+++ Recorded data +++
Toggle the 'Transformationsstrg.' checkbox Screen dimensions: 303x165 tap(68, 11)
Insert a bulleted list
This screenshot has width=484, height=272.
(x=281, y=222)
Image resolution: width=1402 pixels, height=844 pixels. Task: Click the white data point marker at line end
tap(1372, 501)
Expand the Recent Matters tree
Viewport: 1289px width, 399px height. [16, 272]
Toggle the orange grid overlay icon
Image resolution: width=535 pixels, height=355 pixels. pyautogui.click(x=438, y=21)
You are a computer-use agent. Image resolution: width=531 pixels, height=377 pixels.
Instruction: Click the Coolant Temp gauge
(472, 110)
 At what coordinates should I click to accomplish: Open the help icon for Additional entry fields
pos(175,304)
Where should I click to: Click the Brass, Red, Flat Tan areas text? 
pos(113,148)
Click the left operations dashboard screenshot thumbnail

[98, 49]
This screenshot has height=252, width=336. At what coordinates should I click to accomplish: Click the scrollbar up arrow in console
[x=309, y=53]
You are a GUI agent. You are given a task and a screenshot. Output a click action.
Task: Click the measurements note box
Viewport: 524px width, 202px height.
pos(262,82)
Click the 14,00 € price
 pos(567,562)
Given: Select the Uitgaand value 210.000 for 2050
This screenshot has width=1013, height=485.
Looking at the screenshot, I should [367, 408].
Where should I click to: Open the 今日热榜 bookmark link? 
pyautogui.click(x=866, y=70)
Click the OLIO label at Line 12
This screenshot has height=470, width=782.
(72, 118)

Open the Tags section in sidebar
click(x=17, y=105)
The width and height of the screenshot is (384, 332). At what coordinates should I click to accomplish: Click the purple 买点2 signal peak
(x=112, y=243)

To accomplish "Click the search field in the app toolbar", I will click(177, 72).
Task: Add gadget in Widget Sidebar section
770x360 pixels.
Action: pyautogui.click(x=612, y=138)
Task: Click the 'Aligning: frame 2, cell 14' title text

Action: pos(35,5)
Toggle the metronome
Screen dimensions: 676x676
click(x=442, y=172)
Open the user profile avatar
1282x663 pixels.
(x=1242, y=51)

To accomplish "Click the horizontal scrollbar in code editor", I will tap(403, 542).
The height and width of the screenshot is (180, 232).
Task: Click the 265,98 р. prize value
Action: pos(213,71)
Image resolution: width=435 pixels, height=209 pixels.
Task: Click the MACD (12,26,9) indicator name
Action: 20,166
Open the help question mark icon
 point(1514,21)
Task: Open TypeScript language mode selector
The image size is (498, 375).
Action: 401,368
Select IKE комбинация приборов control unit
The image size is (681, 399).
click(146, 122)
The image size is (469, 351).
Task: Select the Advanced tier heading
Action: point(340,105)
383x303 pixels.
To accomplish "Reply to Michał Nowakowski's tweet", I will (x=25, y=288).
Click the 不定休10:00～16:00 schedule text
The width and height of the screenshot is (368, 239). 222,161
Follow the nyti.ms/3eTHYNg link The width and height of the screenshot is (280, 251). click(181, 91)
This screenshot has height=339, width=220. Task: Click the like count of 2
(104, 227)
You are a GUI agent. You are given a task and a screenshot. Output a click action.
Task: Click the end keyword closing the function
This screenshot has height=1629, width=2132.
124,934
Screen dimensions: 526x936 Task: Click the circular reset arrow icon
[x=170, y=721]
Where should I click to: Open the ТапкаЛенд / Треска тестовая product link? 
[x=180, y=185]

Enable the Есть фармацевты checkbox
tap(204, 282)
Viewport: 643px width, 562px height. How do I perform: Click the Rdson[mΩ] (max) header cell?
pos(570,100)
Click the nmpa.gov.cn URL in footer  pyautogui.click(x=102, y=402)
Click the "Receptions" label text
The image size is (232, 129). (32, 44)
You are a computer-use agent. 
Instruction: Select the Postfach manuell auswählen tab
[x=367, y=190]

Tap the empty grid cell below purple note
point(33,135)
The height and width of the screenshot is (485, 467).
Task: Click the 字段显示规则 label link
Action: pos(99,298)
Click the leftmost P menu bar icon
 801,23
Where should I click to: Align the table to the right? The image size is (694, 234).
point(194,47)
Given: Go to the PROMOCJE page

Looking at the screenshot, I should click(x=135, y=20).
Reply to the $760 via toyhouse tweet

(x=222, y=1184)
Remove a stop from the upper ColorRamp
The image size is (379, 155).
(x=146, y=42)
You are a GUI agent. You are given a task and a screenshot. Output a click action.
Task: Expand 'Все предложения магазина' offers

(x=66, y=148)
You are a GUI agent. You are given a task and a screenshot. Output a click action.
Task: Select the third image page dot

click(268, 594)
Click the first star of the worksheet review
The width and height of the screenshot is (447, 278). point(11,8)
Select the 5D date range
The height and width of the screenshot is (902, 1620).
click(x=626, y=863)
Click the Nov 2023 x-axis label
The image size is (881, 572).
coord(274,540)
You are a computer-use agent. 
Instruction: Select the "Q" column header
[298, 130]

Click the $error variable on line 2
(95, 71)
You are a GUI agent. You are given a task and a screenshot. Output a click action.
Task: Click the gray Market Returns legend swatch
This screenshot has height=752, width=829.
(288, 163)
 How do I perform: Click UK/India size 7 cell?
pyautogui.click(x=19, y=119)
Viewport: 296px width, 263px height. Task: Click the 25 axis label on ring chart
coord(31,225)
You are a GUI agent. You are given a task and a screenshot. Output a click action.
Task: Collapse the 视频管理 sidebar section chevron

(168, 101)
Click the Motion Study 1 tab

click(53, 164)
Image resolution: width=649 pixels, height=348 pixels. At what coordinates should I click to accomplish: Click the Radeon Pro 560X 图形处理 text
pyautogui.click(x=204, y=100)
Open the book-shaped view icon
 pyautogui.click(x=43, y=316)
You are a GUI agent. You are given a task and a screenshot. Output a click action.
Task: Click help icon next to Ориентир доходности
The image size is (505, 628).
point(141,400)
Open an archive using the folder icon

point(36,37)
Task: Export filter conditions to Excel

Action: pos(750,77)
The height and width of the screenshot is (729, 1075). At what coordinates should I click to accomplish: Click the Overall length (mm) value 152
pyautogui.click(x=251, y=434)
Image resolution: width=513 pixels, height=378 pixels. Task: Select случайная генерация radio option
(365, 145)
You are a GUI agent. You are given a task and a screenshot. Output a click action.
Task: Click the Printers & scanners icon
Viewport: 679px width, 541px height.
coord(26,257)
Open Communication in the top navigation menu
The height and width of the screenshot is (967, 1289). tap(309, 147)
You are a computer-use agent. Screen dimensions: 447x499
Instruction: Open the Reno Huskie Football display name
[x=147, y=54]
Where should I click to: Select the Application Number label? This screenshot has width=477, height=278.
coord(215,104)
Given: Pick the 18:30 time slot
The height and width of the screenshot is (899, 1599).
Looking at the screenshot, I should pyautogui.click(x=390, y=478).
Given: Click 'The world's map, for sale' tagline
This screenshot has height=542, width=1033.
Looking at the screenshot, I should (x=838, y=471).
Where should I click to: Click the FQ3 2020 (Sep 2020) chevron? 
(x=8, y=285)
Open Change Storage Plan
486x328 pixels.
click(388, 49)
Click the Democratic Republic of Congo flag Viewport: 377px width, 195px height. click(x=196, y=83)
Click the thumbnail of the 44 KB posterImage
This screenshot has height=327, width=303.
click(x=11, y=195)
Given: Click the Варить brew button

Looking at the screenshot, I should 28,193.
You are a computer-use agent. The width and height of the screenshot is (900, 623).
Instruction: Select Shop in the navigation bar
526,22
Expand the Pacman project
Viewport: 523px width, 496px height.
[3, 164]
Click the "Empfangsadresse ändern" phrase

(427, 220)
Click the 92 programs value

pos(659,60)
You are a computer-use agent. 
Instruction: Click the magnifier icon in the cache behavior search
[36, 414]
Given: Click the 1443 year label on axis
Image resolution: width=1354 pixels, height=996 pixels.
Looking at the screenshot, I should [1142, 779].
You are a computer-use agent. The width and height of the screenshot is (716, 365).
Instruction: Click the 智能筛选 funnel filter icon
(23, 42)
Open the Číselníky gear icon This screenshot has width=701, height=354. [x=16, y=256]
+++
Among the entries above, find the line with "The height and width of the screenshot is (899, 1599)." and the line with "Given: Click the 1443 year label on axis"; give again exactly these two lines and all lines between them.

The height and width of the screenshot is (899, 1599).
Looking at the screenshot, I should pyautogui.click(x=390, y=478).
Given: Click 'The world's map, for sale' tagline
This screenshot has height=542, width=1033.
Looking at the screenshot, I should (x=838, y=471).
Where should I click to: Click the FQ3 2020 (Sep 2020) chevron? 
(x=8, y=285)
Open Change Storage Plan
486x328 pixels.
click(388, 49)
Click the Democratic Republic of Congo flag Viewport: 377px width, 195px height. click(x=196, y=83)
Click the thumbnail of the 44 KB posterImage
This screenshot has height=327, width=303.
click(x=11, y=195)
Given: Click the Варить brew button

Looking at the screenshot, I should 28,193.
You are a computer-use agent. The width and height of the screenshot is (900, 623).
Instruction: Select Shop in the navigation bar
526,22
Expand the Pacman project
Viewport: 523px width, 496px height.
[3, 164]
Click the "Empfangsadresse ändern" phrase

(427, 220)
Click the 92 programs value

pos(659,60)
You are a computer-use agent. 
Instruction: Click the magnifier icon in the cache behavior search
[36, 414]
Given: Click the 1443 year label on axis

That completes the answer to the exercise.